O maior santuário de baleias do Atlântico Sul, está sob risco, caso se concretize a prospecção de petróleo e gás na região, opinam ambientalistas. Há vários impactos ambientais resultantes deste tipo de exploração de gás e petróleo no mar. Somente a emissão de sons causados pelos canhões de gás comprimido, durante o levantamento sísmico, podem atingir 180 decibéis a cada 6 segundos. Ao acionar o equipamento é criada uma bolha de ar dentro d’água que, ao estourar, gera o ruído que pode se propagar até quatro mil metros de profundidade. Assim, não só as baleias estariam ameaçadas, mas toda a biodiversidade marinha da região!
Como se não bastasse, existe a liberação no mar da água poluída com substâncias tóxicas usadas na manutenção e testes com os dutos, além da queima constante de parte do gás liberado. É preciso, a priori, regulamentar as leis existentes para impedir a exploração de gás e petróleo em áreas ecologicamente sensíveis. As decisões estaduais dos governos da Bahia e do Espírito Santo, quanto a exploração da região, acabou confrontando com o governo federal, sobretudo o Ministério do Meio Ambiente e o Ibama, pela tomada de decisão de ampliação do Parque de Abrolhos.

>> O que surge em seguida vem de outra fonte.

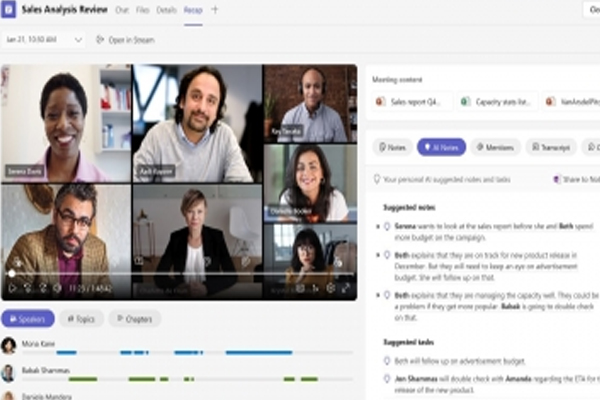Show Chapters view below the video
The height and width of the screenshot is (400, 600).
(134, 319)
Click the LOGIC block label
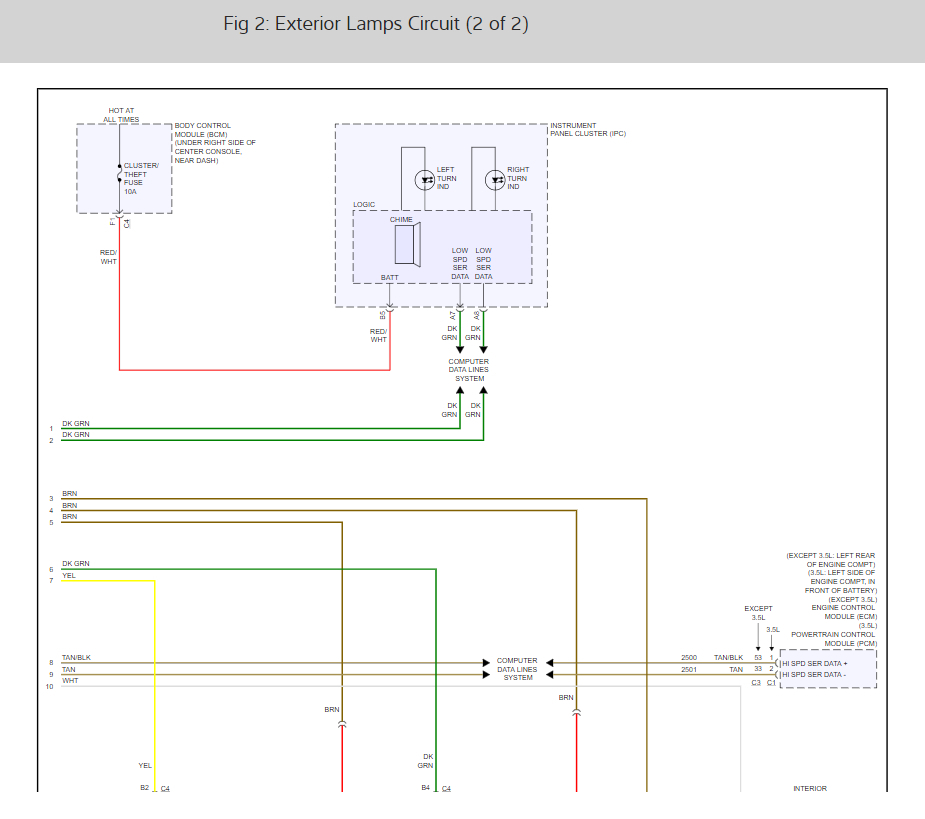This screenshot has height=819, width=925. [x=364, y=205]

Os manguezais ainda intocáveis da ilha de Cassuruba funcionam como berçário da vida marinha de Abrolhos e …


 


 


 


… da biodiversidade dos recifes de corais


 


Guilherme Dutra – Entrevista
Guilherme Dutra é biólogo e coordena
o Programa Marinho da CI Brasil 


Folha do Meio – Como está  o andamento da licença ambiental para o empreendimento de carcinicultura na região de Caravelas?
Guilherme Dutra – Por conta da inconsistência no processo de licenciamento, este estava suspenso por decisão do Ministério Público da Bahia desde a última semana de março. Dia 18 de abril, entretanto, a liminar foi cassada pelo Tribunal de Justiça do Estado. Por isso o projeto voltou à pauta do Conselho Estadual de Meio Ambiente – CEPRAM.
Em maio os membros do CEPRAM visitaram a região proposta para o empreendimento a fim de realizar uma avaliação. Estamos na expectativa dos resultados.


FMA – Quais seriam os impactos ambientais específicos para o Arquipélago de Abrolhos, distante 70km da costa?
Guilherme Dutra – Os empreendimentos marinhos e costeiros apresentam fortes relações de interdependência. A presença de mangues próximos aos recifes de corais é fator condicionante à sua biodiversidade e produtividade.
Isto porque estes mangues servem como área de nutrição e alimentação para espécies importantes na cadeia trófica, inclusive espécies de valor comercial. Os recifes guardam estreita relação com os estuários.
O projeto de carcinicultura situa-se sobre o principal estuário do Complexo dos Abrolhos. O manguezal entre os municípios de Caravelas e Nova Viçosa funciona como  berçário da vida marinha em Abrolhos.
Um empreendimento deste porte vai comprometer os estágios iniciais de desenvolvimento e o ciclo reprodutivo de muitas espécies que povoam o arquipélago.